Porque la antipoesía suele ser una parodia de la odisea humana, dotada de un humor tragicómico; es el humor serio de Parra, a menudo más logrado que el chiste o la payasada.
Lo claro y lo oscuro
Esta renovación antipoética debía deshacerse por fuerza del pesado lastre de la oscuridad lírica anterior. Del Valle, De Rokha, Díaz Casanueva y muchos de sus contemporáneos practicaban el lenguaje oscuro que ya ejemplifiqué, si bien algunos de ellos, comenzando por Neruda y siguiendo por Rojas, Anguita, Arenas -y a veces también por Parra- supieron sacar luz de la oscuridad, o alternar luces y sombras, o dar con un tono de excelente claroscuro. Pero el desorbitado oficio de tinieblas de la época llegó a ser muy a menudo la coartada de la insignificancia, la máscara del vacío, la sugerencia de profundidades que tal vez ni siquiera existían; y en parte lo sigue siendo hoy, en tanta poesía indescifrable y huera.

• Material extraído
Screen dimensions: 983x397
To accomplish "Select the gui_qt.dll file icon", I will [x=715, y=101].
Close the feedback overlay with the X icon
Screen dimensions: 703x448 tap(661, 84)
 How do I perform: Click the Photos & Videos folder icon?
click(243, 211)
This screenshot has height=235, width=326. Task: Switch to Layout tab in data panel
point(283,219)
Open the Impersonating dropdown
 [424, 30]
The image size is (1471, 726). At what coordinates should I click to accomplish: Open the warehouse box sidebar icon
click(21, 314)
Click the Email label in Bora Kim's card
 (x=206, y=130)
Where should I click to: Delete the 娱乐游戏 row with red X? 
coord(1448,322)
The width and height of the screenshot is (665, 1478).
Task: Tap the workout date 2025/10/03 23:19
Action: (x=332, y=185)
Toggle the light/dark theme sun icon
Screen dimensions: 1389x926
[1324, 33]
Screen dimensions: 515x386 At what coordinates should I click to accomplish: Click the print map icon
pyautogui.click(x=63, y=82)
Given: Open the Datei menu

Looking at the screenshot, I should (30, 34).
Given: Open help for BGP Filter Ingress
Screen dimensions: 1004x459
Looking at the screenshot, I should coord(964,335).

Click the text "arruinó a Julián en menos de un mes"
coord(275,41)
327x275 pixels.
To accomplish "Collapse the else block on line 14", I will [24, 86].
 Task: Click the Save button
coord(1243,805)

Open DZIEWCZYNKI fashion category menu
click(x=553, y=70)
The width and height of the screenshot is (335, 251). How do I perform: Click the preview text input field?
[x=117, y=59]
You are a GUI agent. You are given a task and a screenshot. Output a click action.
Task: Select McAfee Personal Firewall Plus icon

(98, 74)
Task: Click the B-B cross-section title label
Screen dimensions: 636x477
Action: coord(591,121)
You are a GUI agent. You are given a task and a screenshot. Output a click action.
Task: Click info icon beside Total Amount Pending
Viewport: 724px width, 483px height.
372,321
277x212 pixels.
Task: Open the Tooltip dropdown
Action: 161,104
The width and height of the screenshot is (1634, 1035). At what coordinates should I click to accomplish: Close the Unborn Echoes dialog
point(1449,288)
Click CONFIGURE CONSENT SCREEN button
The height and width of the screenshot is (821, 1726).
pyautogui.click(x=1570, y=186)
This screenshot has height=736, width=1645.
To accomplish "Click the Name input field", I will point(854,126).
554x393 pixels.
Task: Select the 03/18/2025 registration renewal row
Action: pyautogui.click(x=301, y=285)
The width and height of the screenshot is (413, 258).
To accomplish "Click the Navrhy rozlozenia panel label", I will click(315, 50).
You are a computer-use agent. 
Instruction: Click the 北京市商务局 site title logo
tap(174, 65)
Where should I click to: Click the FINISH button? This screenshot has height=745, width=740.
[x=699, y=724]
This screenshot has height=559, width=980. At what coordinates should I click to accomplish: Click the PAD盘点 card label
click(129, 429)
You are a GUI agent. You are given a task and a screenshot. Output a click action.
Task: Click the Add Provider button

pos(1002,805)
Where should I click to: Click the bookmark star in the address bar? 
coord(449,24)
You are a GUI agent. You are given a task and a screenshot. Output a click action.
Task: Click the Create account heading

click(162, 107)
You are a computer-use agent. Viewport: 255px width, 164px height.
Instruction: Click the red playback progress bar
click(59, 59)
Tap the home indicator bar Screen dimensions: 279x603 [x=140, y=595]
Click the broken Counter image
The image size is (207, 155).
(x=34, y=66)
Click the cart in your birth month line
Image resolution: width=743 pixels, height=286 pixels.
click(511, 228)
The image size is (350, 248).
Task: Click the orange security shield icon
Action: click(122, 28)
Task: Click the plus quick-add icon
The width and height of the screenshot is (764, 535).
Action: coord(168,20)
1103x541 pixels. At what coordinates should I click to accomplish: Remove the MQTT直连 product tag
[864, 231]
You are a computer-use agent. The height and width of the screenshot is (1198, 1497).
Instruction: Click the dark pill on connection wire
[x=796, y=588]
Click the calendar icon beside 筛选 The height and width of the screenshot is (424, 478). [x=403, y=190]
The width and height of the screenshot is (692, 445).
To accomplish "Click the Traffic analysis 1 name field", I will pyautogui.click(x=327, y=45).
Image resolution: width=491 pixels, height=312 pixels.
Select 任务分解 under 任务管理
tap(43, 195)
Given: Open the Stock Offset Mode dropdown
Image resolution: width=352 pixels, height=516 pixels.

• Explorar el material
A: Traduce al inglés esta oración del fragmento sobre la antipoesía: "Porque la antipoesía suele ser una parodia de la odisea humana, dotada de un humor tragicómico; es el humor serio de Parra, a menudo más logrado que el chiste o la payasada."
B: Enumera todos los apellidos de poetas que aparecen en el fragmento sobre la antipoesía.

• Respuestas por tarea
A: Because antipoetry tends to be a parody of the human odyssey, endowed with a tragicomic humor; it is Parra's serious humor, often more accomplished than the joke or the clowning.

B:
- Parra
- Del Valle
- De Rokha
- Díaz Casanueva
- Neruda
- Rojas
- Anguita
- Arenas